Now, if you press Start on Flash Magic to initiate programming, you should be successful. If you still get autobaud failures, the first thing you should try is swap your TX/RX pins (some adapters are quirky and have them the other way around). Make sure you grounded the VBUS pin like I said; I wasted 20 minutes trying to figure that one out.

Programming can be pretty slow at 9600 baud, so feel free to turn it up a bit. My setup is reliable at 115200 baud (and it's WAY faster, obviously), but if your hardware is finicky, then you might not be as lucky.

That was surprisingly tricky, eh? There's more to a serial port than TX and RX, but most applications don't use all the control signals. Plus, there's no way you'd find out about that VBUS thing unless you read the manual. Next post, I'll show you how to connect the ILI9325 breakout board, and then it'll be time for some real development action.

Explanation/Rant about Case Size

A few minutes ago, I just committed the design files for the first "ready-to-manufacture" version of my project's case. I had said earlier that the case would be a Sick of Beige case, as designed by Dangerous Prototypes. The case I just committed was not a Sick of Beige size. What gives?

I was planning to use the DP10080 as I had specified earlier, but there was a significant cost premium for that standardized choice. Now I'll explain why I didn't use it and why I designed a custom size instead. For starters, let me show you two pictures. The first is the DP10080 design, and the second is the current smaller design. These pictures are not to scale. DP10080shrunken

The size of the Adafruit TFT module is rather unfortunate from the standpoint of Seeed Studio's laser cutting service. The holes are separated by 2.95" the long way, and 2.25" the short way (specs). This is too big to fit on the standard DP9056 size of SoB case (the 56mm dimension is too small). In fact, it won't even fit on the DP10062 size (62mm is still too small). It demands the largest, the DP10080 size, which was my original target.

However, Seeed Studio charges a premium when your design goes above a 10x10cm boundary. Upgrading to 20x20cm incurs a significant price markup. The SoB cases are a bit larger than the PCBs they are designed to enclose, so the DP10080 case is a bit more than 10cm in the long direction - big enough to jump from 10x10cm to 20x20cm. Ouch.

Material provided –
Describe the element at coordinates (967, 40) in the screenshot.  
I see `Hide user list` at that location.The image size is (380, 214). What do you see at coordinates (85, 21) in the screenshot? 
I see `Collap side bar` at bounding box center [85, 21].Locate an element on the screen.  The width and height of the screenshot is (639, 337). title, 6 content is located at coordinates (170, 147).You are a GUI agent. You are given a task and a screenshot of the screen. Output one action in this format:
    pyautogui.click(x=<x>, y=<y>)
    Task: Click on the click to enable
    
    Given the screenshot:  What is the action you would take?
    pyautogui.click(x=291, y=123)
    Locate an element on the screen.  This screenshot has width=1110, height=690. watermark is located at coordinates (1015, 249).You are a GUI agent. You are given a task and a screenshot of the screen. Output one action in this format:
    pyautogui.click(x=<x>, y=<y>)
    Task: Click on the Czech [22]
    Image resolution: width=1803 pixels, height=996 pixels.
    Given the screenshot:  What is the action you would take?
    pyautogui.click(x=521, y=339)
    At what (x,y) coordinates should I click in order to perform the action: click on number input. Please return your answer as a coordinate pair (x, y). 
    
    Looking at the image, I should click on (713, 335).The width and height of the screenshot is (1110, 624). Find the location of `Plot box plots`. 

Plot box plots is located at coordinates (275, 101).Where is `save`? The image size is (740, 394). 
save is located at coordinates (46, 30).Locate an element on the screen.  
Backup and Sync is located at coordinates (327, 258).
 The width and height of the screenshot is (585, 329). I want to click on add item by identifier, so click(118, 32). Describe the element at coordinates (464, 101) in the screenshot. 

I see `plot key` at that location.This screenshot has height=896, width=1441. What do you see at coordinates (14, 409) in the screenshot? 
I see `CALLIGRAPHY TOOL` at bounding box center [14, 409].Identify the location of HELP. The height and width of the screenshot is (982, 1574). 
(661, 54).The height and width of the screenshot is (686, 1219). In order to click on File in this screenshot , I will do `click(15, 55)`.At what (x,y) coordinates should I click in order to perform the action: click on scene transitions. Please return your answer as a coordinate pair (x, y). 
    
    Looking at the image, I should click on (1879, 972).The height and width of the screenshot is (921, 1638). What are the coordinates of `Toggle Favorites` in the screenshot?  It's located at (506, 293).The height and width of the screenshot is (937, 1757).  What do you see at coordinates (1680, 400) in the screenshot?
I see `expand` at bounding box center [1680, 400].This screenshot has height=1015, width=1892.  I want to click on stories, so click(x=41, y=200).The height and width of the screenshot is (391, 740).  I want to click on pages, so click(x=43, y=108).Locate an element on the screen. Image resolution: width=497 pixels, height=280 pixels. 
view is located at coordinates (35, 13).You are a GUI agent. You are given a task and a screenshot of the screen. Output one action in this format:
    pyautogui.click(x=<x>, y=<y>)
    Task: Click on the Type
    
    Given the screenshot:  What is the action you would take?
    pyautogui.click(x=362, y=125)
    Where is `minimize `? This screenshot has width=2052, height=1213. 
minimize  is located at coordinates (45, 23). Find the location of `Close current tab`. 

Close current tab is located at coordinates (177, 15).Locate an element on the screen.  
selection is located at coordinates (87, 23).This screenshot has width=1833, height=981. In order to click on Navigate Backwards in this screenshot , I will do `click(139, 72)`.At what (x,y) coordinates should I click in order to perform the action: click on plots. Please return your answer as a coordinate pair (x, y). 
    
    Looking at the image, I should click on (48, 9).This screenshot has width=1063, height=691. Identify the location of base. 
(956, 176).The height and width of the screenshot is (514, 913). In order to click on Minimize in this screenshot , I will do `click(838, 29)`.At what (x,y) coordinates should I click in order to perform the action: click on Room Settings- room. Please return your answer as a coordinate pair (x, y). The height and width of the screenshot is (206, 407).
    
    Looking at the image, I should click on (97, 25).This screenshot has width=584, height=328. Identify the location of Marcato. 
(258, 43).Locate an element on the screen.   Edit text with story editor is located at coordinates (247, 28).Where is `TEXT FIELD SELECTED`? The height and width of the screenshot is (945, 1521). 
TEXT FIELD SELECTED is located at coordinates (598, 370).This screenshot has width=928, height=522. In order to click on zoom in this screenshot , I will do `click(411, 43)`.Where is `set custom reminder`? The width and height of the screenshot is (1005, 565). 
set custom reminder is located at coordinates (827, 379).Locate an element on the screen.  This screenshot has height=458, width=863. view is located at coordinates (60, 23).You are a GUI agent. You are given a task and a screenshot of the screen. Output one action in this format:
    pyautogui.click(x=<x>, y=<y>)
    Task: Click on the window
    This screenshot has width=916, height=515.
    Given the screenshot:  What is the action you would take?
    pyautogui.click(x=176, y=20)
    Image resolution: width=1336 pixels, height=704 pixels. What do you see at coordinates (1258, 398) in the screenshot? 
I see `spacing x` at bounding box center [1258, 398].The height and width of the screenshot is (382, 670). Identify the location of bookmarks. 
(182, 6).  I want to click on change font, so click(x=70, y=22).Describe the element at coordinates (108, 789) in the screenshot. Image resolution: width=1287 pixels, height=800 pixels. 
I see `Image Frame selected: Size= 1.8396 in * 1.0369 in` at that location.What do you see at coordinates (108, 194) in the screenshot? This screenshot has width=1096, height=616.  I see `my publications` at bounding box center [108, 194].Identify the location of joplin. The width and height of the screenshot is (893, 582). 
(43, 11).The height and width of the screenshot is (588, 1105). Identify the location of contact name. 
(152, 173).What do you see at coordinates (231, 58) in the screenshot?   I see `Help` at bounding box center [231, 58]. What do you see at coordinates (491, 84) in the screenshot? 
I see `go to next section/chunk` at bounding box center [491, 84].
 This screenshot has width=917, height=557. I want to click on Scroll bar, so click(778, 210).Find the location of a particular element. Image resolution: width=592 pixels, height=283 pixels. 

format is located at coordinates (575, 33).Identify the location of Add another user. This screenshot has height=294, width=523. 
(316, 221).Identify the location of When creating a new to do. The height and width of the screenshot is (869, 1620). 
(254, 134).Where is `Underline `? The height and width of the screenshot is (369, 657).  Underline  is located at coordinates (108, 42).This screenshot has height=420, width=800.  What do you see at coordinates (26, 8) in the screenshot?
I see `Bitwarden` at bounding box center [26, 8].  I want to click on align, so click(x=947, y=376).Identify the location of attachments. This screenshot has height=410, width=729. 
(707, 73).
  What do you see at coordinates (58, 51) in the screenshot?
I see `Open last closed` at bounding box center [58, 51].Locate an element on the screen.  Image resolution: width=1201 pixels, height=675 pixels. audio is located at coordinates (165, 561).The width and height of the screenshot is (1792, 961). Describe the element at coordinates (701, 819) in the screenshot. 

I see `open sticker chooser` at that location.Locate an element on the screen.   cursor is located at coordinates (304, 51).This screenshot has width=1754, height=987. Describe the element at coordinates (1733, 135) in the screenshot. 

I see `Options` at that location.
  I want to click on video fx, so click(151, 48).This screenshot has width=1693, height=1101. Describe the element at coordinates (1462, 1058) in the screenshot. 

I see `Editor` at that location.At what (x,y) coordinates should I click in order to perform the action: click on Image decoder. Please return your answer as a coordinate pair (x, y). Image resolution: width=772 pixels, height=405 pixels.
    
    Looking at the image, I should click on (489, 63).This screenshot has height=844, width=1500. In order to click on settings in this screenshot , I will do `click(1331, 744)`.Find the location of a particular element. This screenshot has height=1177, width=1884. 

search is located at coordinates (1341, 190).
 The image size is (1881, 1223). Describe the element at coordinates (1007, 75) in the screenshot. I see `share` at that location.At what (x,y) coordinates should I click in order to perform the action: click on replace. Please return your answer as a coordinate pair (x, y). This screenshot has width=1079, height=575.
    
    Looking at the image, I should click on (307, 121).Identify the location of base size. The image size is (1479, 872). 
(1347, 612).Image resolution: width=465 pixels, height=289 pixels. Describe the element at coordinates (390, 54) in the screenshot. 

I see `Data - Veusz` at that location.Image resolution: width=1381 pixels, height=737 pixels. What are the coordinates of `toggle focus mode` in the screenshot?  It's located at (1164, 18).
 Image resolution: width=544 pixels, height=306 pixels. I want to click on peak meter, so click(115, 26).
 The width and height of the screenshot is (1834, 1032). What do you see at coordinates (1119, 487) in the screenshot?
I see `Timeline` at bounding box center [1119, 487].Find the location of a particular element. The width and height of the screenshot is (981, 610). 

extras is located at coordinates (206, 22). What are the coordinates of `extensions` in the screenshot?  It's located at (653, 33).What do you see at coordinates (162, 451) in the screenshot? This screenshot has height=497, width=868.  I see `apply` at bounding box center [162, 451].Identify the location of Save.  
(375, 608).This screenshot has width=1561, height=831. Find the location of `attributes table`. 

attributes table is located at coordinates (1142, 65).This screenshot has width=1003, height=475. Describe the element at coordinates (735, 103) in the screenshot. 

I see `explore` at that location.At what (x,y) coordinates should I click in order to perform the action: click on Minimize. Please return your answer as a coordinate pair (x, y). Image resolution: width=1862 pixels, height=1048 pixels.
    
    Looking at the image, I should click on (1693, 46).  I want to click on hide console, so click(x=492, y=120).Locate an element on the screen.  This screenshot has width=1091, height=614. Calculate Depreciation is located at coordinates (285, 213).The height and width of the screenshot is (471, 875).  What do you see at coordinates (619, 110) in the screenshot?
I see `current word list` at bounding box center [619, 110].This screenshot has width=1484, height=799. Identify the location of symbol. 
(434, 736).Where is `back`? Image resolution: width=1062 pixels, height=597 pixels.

What is required –
Write out the blog post from "A few minutes" up to and including "size. What gives?", substituting "uploaded" for "committed". None of the rows are needed for this.

Answer to the task –
A few minutes ago, I just uploaded the design files for the first "ready-to-manufacture" version of my project's case. I had said earlier that the case would be a Sick of Beige case, as designed by Dangerous Prototypes. The case I just uploaded was not a Sick of Beige size. What gives?